In compiled mode, class methods — both instance and static — ignore default parameter values entirely. A missing argument is left at its CLR zero value (0 for number, null for reference types) instead of the parameter's default. The interpreter handles all of these correctly. Top-level function declarations and arrow / function expressions apply defaults correctly in compiled mode (see #646); only class methods are affected.

Repro

class C {
  m(a: number, b: number = 2) { return a + b; }
  s2(a: string, b: string = "z") { return a + b; }
  static st(a: number, b: number = 2) { return a + b; }
}
console.log(new C().m(5));     // interpreted: 7    compiled: 5      (b dropped → 0)
console.log(new C().s2("x"));  // interpreted: xz   compiled: xnull  (b dropped → null)
console.log(C.st(5));          // interpreted: 7    compiled: 5

When every argument is supplied the methods behave correctly (e.g. new C().m(5, 10)15 in both modes); only the omitted-argument (default) path is broken.

Root cause

EmitMethod (Compilation/ILCompiler.Classes.Methods.cs) defines the method's parameters but never applies defaults: unlike the arrow path it calls neither ParameterTypeResolver.WidenDefaultedParamsToObject nor ILEmitter.EmitDefaultParameters, and unlike the top-level-function path it generates no OverloadGenerator lower-arity overloads. So a call supplying fewer arguments than parameters pads the missing slots with the CLR default and the body observes 0/null.

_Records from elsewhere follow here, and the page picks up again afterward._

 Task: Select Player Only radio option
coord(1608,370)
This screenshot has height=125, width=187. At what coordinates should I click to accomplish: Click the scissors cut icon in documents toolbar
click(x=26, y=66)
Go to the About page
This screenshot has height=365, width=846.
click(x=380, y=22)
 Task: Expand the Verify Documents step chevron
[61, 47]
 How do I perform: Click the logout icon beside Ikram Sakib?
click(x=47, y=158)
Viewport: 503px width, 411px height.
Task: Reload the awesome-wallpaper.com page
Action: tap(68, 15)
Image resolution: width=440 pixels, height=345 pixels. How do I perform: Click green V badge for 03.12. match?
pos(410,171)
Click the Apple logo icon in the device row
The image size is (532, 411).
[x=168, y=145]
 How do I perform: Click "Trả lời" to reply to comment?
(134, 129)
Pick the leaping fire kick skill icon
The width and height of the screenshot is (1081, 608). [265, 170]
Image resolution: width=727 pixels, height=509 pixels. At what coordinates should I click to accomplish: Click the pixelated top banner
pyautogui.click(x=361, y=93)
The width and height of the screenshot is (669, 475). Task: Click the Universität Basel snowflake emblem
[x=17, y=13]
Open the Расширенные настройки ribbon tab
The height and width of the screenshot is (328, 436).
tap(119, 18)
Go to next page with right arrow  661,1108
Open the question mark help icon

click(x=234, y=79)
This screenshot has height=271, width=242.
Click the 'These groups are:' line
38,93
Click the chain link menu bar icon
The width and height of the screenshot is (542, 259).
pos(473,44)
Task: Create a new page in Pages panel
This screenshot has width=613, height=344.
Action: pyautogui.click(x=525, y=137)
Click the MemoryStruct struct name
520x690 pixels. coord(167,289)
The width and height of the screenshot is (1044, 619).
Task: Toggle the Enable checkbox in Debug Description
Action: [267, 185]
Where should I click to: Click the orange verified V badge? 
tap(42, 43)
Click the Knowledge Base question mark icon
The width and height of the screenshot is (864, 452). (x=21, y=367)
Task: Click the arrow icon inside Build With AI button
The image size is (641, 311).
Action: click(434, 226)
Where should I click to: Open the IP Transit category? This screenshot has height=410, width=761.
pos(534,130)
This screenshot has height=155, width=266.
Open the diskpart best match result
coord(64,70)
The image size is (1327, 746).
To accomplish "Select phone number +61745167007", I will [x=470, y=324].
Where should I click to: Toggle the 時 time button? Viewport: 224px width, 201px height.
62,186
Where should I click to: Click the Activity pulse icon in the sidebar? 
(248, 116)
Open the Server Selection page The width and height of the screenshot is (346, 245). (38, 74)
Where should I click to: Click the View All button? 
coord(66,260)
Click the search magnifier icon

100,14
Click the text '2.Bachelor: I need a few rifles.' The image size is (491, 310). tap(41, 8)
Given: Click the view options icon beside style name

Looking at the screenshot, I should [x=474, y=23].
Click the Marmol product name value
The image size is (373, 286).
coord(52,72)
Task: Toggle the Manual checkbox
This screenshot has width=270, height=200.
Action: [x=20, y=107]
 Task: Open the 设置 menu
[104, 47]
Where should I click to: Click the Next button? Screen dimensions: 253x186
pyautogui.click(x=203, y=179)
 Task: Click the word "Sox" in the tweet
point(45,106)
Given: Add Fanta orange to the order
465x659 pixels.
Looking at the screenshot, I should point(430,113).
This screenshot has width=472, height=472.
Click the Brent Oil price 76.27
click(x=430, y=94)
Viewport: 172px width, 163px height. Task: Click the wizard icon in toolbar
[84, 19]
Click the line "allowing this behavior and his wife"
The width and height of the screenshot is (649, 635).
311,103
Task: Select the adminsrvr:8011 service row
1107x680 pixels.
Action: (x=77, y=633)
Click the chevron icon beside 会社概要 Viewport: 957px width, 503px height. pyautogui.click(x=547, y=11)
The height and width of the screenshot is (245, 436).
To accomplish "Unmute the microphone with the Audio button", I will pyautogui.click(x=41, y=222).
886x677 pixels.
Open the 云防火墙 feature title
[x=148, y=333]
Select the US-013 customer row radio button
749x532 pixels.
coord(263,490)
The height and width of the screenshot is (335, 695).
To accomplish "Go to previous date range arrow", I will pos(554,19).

Why this is filed separately from #698

#698 (a default that references an earlier parameter) is now fixed for arrows / function-expressions / function-declarations in both modes, and for methods in the interpreter. The compiled-method earlier-param case (m(a, b = a * 2)5 instead of 15) is a strict subset of this broader gap — compiled methods drop all defaults, not just earlier-param ones — so it cannot be closed without fixing this first.

Fixing it needs care around virtual dispatch / override-signature matching. The arrow-style fix (widen defaulted params to object) changes a method's CLR signature and would break override / interface-implementation matching against a base or subclass whose same-named method has no defaults (e.g. class Base { m(a, b = 2) {} } vs class Derived extends Base { m(a, b) {} } — both must stay signature-compatible). The safer route is likely method-level arity overloads analogous to OverloadGenerator for free functions, with method dispatch selecting the right arity.

(Class expression methods in Compilation/ILCompiler.Classes.ClassExpressions.cs DO call EmitDefaultParameters and so may behave differently — not verified here. Note that path applies defaults via the null/$Undefined check, which cannot observe a value-type double/bool slot, cf. #705.)

Discovered

While implementing #698. Interpreter parity confirmed correct for all the above.